### [PROBLEM TO SOLVE]
Exact reproduction required: the lines below from the line with "The image size is (940, 468)." to the line with "Open the '7m' comment timestamp", both ends included, and no others.

### [EXERCISE DATA]

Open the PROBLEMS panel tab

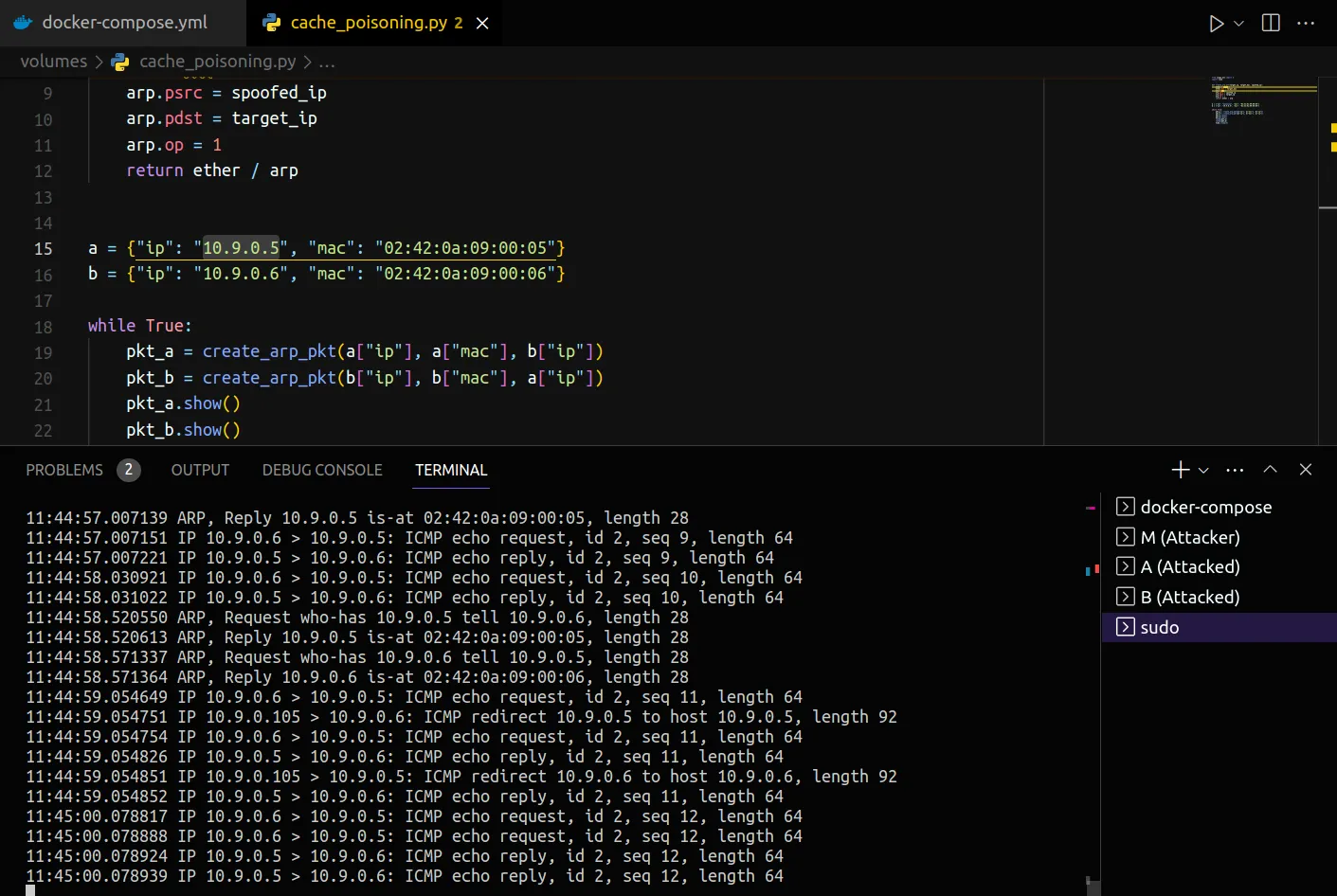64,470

==

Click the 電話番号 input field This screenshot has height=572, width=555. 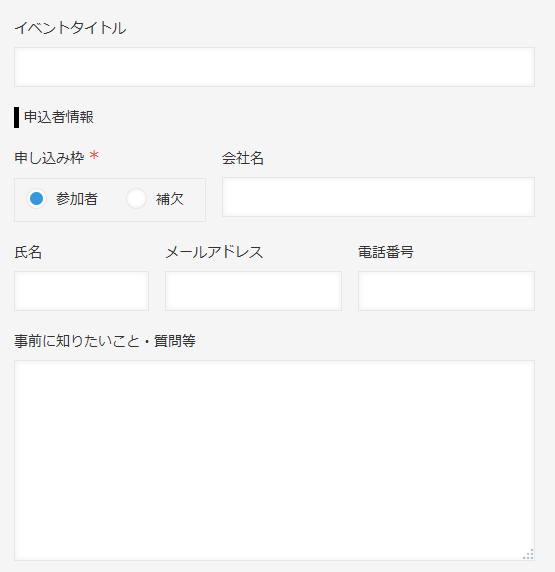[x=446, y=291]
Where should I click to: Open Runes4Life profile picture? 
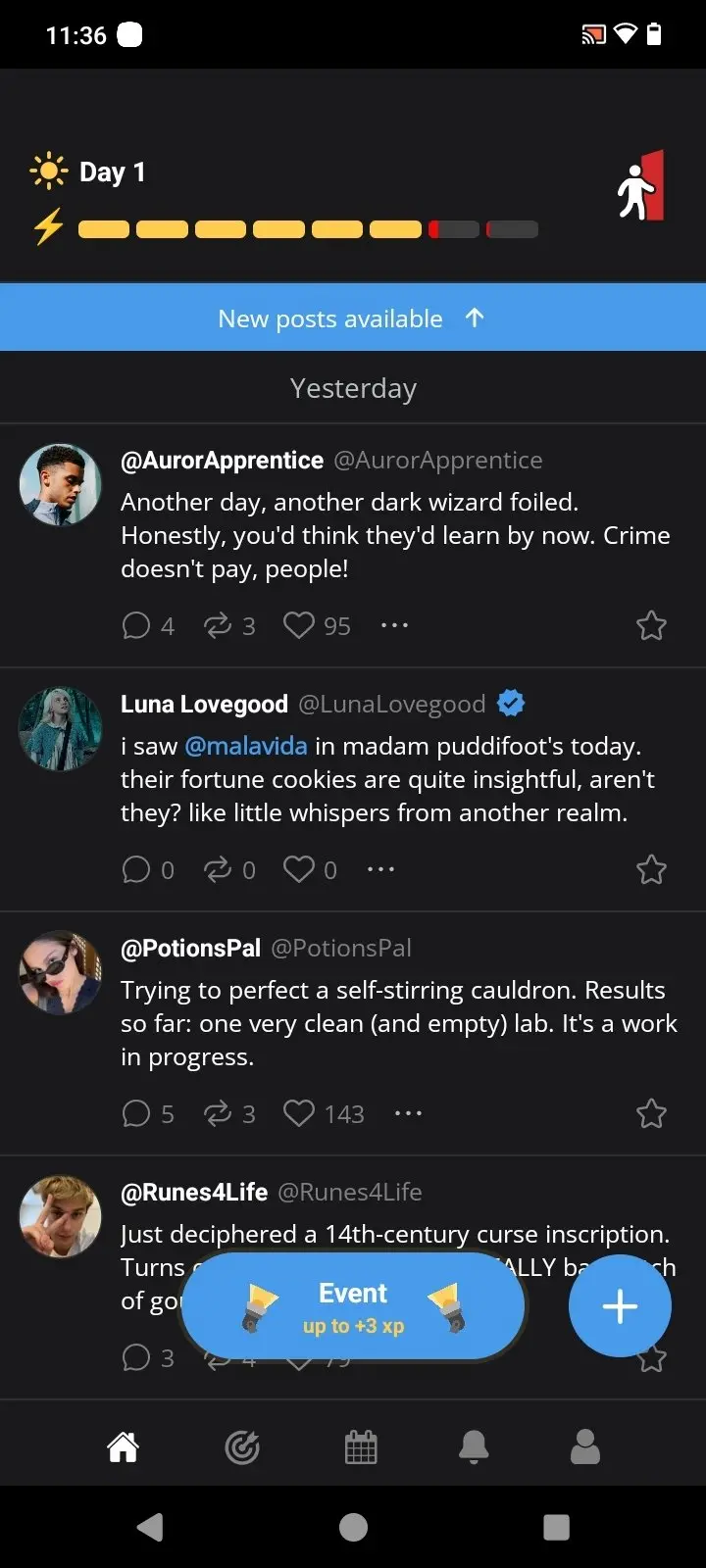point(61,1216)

==

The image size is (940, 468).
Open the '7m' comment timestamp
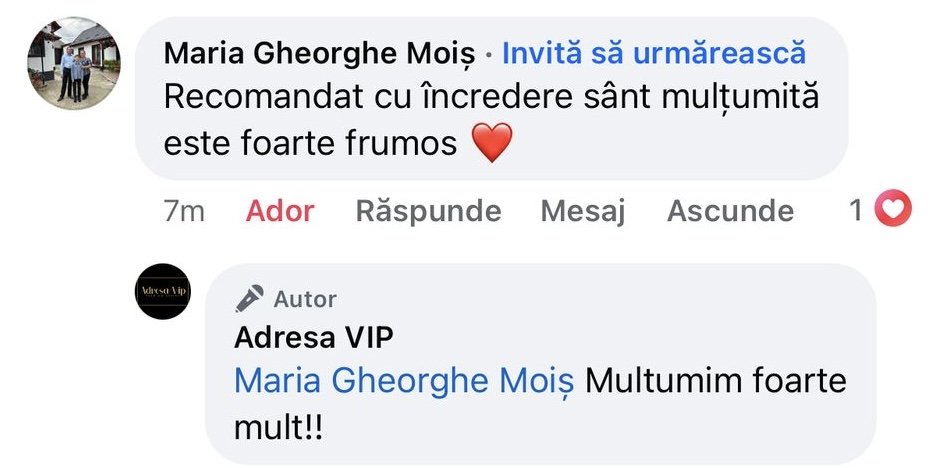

### [SOLUTION BELOW]
The image size is (940, 468).
Open the '7m' comment timestamp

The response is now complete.